Text to read →

ITEM 2.  MANAGEMENT'S DISCUSSION AND ANALYSIS OR PLAN OF OPERATION

RESULTS OF OPERATIONS

THE THREE MONTHS ENDED MARCH 31, 1996 COMPARED TO THE THREE MONTHS ENDED MARCH
31, 1995

Operating loss increased significantly during the 1996 quarter due primarily to
a decline in operating revenue and higher operating expenses.

The decline in operating revenue was attributable to the decrease in sales
volume of the company's microwave systems.

Operating expenses increased modestly primarily as a result of higher
non-sponsored research and development activities performed by the Company and
selling, general and administration expenses.  Selling, general and
administration expenses increased primarily due to higher consulting expenses.

Other expense, net for the quarter ending March 31, 1996 changed slightly from
the same period of time in 1995, due to higher interest due on debt balances.

FINANCIAL CONDITION

MARCH 31, 1996 COMPARED TO DECEMBER 31, 1995

The Company continued to have difficulty meeting its cash requirements during
the three months of 1996.  For the three months ended March 31, 1996, the
Company continued to defer payment of all or a portion of compensation of
certain management personnel to conserve cash for operating purposes.  Deferred
compensation costs of the Company amounted to $107,918 as of March 31, 1996.
The Company was also in arrears pertaining to other obligations in the amount
of $206,634 as of March 31, 1996.

Obligations which the Company met during the three months of 1996 were
satisfied through sales of the Company's microwave processing systems, customer
deposits, lines of credit and short-term borrowings.


                                      7
<PAGE>   9


                                 WAVEMAT, INC.
                         NOTES TO FINANCIAL STATEMENTS
                                  (UNAUDITED)

As indicated in Note 4 to the Financial Statements, the Company has incurred
operating losses and generated cash flow deficits from operating activities
since its inception, therefore, the Company's ability to continue as a going
concern is contingent upon its ability to raise additional funds to support its
activities.  At March 31, 1996, the Company had a negative working capital
position of $2,198,298 compared to a negative working capital position of
$2,112,864 at December 31, 1995.

The Company is attempting to generate working capital through the sale of its
microwave processing systems and through its contract research and development
activities.  As of March 31, 1996, the Company had a backlog of open sales
orders, net, of customer deposits, amounting to $76,851. Subject to various
qualifications and assuming no change in delivery dates or in the shipment of
orders in the normal course of business, management expects, although there can
be no assurance, to ship all of the above mentioned backlog and collect the
applicable cash proceeds during 1996.

Task to complete → From the quarterly report excerpt, return everything from "Operating loss increased" down to "higher consulting expenses.", word for word.

Supplied information →
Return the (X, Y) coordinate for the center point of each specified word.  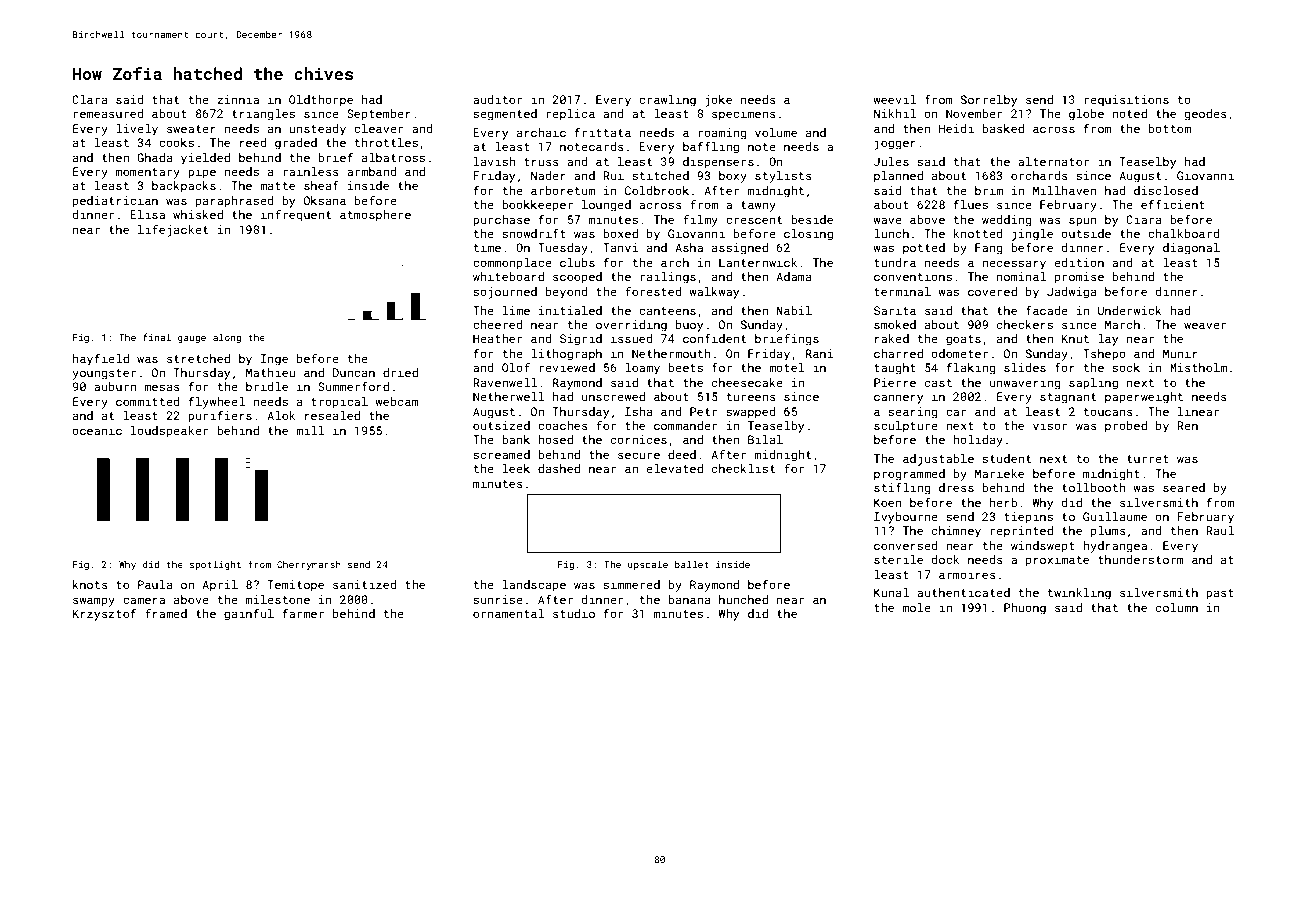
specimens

The output →
Operating loss increased significantly during the 1996 quarter due primarily to
a decline in operating revenue and higher operating expenses.

The decline in operating revenue was attributable to the decrease in sales
volume of the company's microwave systems.

Operating expenses increased modestly primarily as a result of higher
non-sponsored research and development activities performed by the Company and
selling, general and administration expenses.  Selling, general and
administration expenses increased primarily due to higher consulting expenses.